*原文*:
___
下記では、薬物療法で使用されることが多いお薬を解説します。

骨吸収を防ぐ薬

ビスホスホネート薬

破骨細胞の働きを抑制し、骨が壊されるのを防ぎます。週に1回、月に1回など服用する頻度が薬剤によって異なります。また、起床時にコップ1杯以上の水でしっかりと飲み込んでいただくことが必要な薬です。

カルシトニン製剤

血中に骨のカルシウムが溶け出すのを抑制し、痛みを緩和する効果が期待できる注射製剤です

デノスマブ[新薬]

破骨細胞が働くために不可欠なタンパク質に作用して骨吸収を抑制する、半年に1回投与する注射製剤です。

骨形成を促進する薬

副甲状腺ホルモン薬

一般名:テリパラチド[新薬]
骨を生成する骨芽細胞を活性化させる、副甲状腺ホルモン製剤です。皮下注射で投与します。

その他

カルシウム薬
活性化ビタミンD薬
ビタミンK薬

食事療法

新しい骨の形成を促す栄養素であるビタミンD、カルシウム、ビタミンKなどをよく摂取してください。ビタミンDは魚やキノコ類に多く含まれます。またビタミンDとカルシウムを一緒に摂取すれば、腸管でよりカルシウムを吸収しやすくなります。
ビタミンKは緑黄色野菜や果物に多く含まれます。さらに、骨密度を維持するためには運動をすることも重要です(後述)。運動を習慣的に継続するためには筋肉量を維持することが重要です。そのため、タンパク質を積極的に摂ることが大切です。栄養バランスを整え、カロリーが多くなりすぎないように意識し、規則正しい食生活を心がけましょう。

運動療法

年齢や体格、健康状態に応じて、自分に合った運動メニューをこなすようにしましょう。無理な運動は怪我に繋がる恐れがあるので、注意する必要があります。
ウォーキング、サイクリング、ジョギング、水泳、グラウンドゴルフ、テニス、卓球、体操などが推奨されています。運動が苦手な人でも歩くだけでできるウォーキングがお勧めですが、無理しない程度の運動であれば何でも挑戦してみてください。ライフスタイルや嗜好にあった運動を、軽く汗ばむ程度の強度で、長く続けることが何より肝心です。

運動と骨密度の深い関係

運動と骨密度は深い関わりがあります。
___
*分析用データ*:
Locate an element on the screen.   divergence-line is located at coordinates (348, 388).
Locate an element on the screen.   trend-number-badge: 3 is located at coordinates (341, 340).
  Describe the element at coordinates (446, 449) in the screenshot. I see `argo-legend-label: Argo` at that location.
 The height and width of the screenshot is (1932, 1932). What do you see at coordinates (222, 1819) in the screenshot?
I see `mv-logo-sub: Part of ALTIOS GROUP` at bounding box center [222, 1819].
___
*取り組む課題*:
1: 骨の治療法に関する文章から、「ウォーキング、サイクリング、」から「運動と骨密度は深い関わりがあります。」までの部分を一字一句変えずに書き写しなさい。
2: 次の記述(a)〜(c)が骨の治療法に関する文章の内容と合っているかどうかを「はい」か「いいえ」で答えなさい。それぞれ、判断の根拠となる本文の言葉をそのまま引用しなさい。
(a) デノスマブは月に1回投与する注射製剤である。
(b) ビタミンDは魚やキノコ類に多く含まれる。
(c) テリパラチドは皮下注射で投与する。
3: 骨の治療法に関する文章の最後の一文に続けて、その先を書き継ぎなさい。
ここに並ぶエントリーは、原文とは別の出典から取られたものです。

*課題の解答*:
1:
ウォーキング、サイクリング、ジョギング、水泳、グラウンドゴルフ、テニス、卓球、体操などが推奨されています。運動が苦手な人でも歩くだけでできるウォーキングがお勧めですが、無理しない程度の運動であれば何でも挑戦してみてください。ライフスタイルや嗜好にあった運動を、軽く汗ばむ程度の強度で、長く続けることが何より肝心です。

運動と骨密度の深い関係

運動と骨密度は深い関わりがあります。

2:
(a) いいえ:「半年に1回投与する注射製剤です」
(b) はい:「ビタミンDは魚やキノコ類に多く含まれます」
(c) はい:「皮下注射で投与します」

3:
適度な運動の継続により骨にカルシウムが沈着しやすくなり、骨芽細胞の動きが盛んになり、新しい骨が作られやすくなります。また、太陽の光を浴びて、体の中でビタミンDを生成させることも大切です。ビタミンD働きにより、カルシウムの吸収が促され、骨芽細胞を活性化させることにより骨形成が促進します。家にこもりがちの人は太陽の光や運動が不足することにより、筋肉が衰えて転びやすくなり、骨密度も低下することにより、骨粗鬆症のリスクが高くなります。
閉経を迎えた女性は特に骨量が低下するため、ご高齢の方は骨密度を定期的に測定し、骨の状態をチェックして骨折の予防に努めましょう。

骨粗鬆症は予防できるの?おすすめの食べ物は?

骨粗鬆症は、骨折を起こす前に病状の進行を防ぐことが大切です。カルシウム以外にも、ビタミンD、ビタミンK、グネシウム、リン、適量のタンパク質を積極的に摂取し、病気を予防しましょう。

骨粗鬆症予防におすすめの食品

カルシウム

体内のカルシウムの99%は、骨や歯の成分となりますが、筋肉や血液の中にもカルシウムは含まれており、ホルモンの分泌、神経伝達への働きかけ、止血、筋肉の収縮などに関与しています。
そのため、体内のカルシウムが不足した場合、骨粗鬆症以外にも様々な体調不良を引き起こします。
牛乳、小松菜、ししゃも、プロセスチーズなどのカルシウムが豊富な食品を積極的に摂取しましょう。カルシウムは腸で吸収されており、朝食で牛乳や乳製品を食べるとより吸収されやすくなるのでお勧めです。

タンパク質

骨の主成分の1つにタンパク質があります。骨を支えるコラーゲンのもとになり、内臓、筋肉、爪、皮膚などを作り出す非常に重要な成分です。
若い頃は動物性たんぱく質を食べることが多いですが、年を取るにつれてタンパク質は不足しがちになります。タンパク質が含まれる牛乳、胸肉、魚、乳製品、大豆(特に納豆)などを意識して摂取することが必要です。

ビタミンD

血液に含まれるカルシウム濃度を維持するのに欠かせないのがビタミンDです。積極的にカルシウムを食べても、ビタミンDが足りなければカルシウムの吸収率は上がらないため、ビタミンDとカルシウムを一緒に摂取するのがお勧めです。鮭や青魚(いわし、さんま、さばなど)、キノコ類、卵に多く含まれるので、よく食べるようにしましょう。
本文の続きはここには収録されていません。